宿の扉を乱暴に開けてアレクサンダーは中へと入る。
当然、宿にいたヴィンスはアレクサンダーと海の登場に驚いた。そして、海から流れ落ちている血にも。
「お前さんらなにがあったんだ!?」
「ヴィンス! 急いで止血出来るものを!」
「わ、わかった!」
アレクサンダーは二階へ、ヴィンスは奥の部屋へと散る。二階へ上がり、海は部屋のベッドへと優しく寝かされた。
「クソッ! どうしたら!」
真っ赤になっていく布団のシーツを見て苦しげにアレクサンダーが悪態をつく。そんな彼の姿を海は"久しぶりに見たなぁ"なんて呑気に思っていた。
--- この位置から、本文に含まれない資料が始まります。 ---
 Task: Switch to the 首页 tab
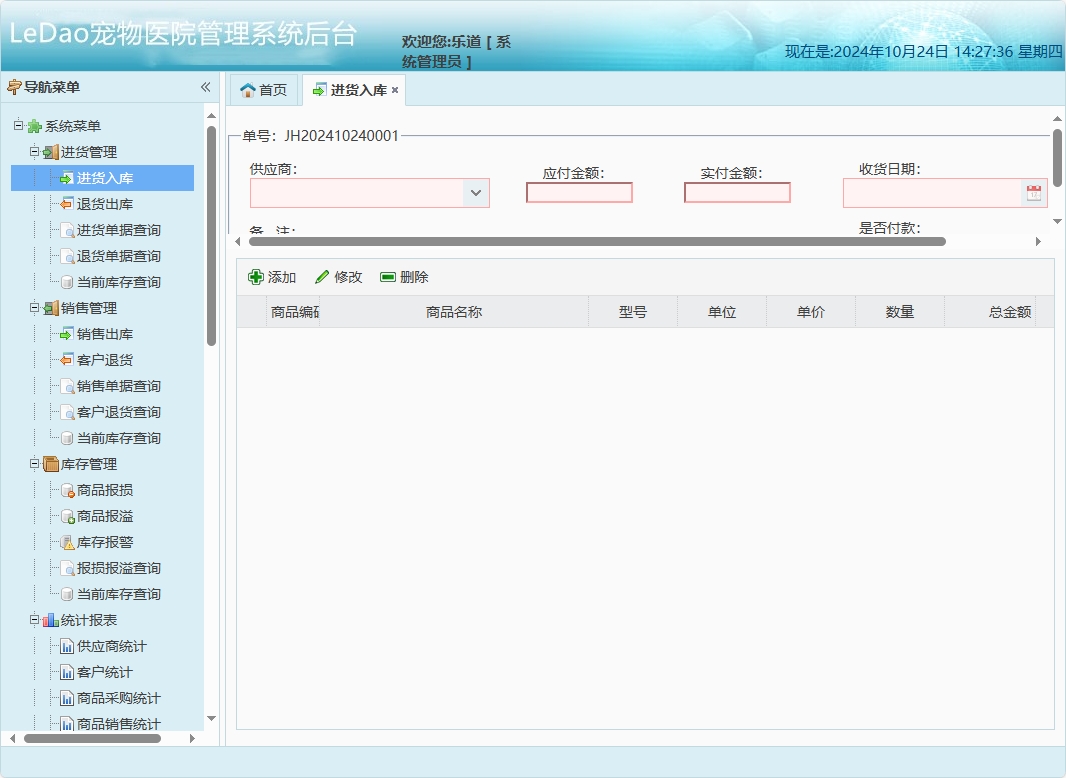pyautogui.click(x=264, y=89)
「アレクサンダー! 一応持ってきたが、これだけじゃどうにもならんぞ!?」
「わかっている! だが、どうしようも……」
ヴィンスから止血剤を受け取ったアレクサンダーは何かを閃いたようにピタリと動きを止めた。
「……使うしかない」
「アレクサンダー?」
「もう使うしかないだろう!」
「他人は治せても自分はどうか分からんぞ!?」
「それでもやるしかないだろ!!」
二人の言い合う声。何について怒っているのかはわからない。もうその声すら遠いのだから。
「カイ、」
意識が飛びかけている海にアレクサンダーが優しく声をかけ、傷口を押さえている海の手にアレクサンダーの手が重なる。海の手の甲を指先で撫でて、安心させるように。
意識が完全に飛ぶ直前、海の頬にポタリと水が垂れた気がした。